■ **WHAT TO PRODUCE**:
Give again, exactly as written, each line of the material below starting at the line that contains "Toggle the Canadian Newsstream checkbox" and ending at the line that contains "Expand the Подробно". Both ends count, and no other line does.
::: TASK INPUT :::
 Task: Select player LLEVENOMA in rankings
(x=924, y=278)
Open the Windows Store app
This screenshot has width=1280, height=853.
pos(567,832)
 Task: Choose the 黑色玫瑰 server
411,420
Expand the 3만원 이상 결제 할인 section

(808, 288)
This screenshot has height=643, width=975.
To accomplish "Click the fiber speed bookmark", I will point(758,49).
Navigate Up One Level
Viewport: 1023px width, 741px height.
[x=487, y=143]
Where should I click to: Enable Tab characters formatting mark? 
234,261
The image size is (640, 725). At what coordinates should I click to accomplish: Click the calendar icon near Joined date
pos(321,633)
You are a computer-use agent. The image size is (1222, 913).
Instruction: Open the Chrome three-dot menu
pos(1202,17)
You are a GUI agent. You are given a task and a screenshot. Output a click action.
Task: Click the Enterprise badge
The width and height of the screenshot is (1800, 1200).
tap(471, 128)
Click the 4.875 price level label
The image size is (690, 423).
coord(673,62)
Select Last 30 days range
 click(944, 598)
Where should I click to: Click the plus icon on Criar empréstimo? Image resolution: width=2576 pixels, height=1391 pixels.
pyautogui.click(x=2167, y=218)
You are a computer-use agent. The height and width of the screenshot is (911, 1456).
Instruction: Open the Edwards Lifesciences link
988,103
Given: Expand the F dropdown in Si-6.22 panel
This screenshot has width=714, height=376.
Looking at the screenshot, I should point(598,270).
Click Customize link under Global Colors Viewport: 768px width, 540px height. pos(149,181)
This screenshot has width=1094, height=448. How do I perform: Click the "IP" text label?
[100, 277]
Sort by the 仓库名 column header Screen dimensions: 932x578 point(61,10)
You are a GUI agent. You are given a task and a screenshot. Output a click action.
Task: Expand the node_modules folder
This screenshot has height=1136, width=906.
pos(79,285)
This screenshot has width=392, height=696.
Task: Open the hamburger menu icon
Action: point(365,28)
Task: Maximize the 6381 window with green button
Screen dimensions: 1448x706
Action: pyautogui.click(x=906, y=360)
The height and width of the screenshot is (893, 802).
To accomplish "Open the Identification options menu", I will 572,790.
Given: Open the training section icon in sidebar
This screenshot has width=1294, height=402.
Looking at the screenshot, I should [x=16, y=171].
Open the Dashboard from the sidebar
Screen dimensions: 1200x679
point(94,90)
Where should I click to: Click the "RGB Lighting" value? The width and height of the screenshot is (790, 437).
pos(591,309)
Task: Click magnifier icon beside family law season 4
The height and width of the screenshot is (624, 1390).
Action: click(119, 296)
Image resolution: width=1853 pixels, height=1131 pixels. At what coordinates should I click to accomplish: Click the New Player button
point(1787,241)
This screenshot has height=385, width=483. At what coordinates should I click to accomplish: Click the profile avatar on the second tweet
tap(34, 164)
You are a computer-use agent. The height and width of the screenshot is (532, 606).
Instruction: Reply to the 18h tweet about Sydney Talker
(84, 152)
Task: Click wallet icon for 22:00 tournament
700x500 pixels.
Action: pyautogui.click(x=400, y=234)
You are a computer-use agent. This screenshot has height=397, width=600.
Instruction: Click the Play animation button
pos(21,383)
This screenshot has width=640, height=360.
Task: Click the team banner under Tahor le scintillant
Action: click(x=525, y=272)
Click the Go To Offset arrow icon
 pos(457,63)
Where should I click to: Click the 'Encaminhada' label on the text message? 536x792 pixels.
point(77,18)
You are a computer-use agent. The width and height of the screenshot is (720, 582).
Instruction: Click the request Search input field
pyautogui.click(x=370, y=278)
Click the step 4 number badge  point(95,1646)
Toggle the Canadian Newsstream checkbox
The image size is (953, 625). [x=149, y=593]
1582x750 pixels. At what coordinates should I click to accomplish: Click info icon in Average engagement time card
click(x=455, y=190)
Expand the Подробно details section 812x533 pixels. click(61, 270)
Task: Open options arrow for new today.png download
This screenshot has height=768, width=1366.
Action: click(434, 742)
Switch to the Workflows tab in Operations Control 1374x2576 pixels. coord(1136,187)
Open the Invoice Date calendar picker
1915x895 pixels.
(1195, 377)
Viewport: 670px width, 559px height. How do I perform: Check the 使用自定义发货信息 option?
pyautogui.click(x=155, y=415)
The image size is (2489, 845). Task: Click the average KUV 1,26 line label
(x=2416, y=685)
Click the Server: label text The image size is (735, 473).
:::
■ **ANSWER SECTION**:
Toggle the Canadian Newsstream checkbox
The image size is (953, 625). [x=149, y=593]
1582x750 pixels. At what coordinates should I click to accomplish: Click info icon in Average engagement time card
click(x=455, y=190)
Expand the Подробно details section 812x533 pixels. click(61, 270)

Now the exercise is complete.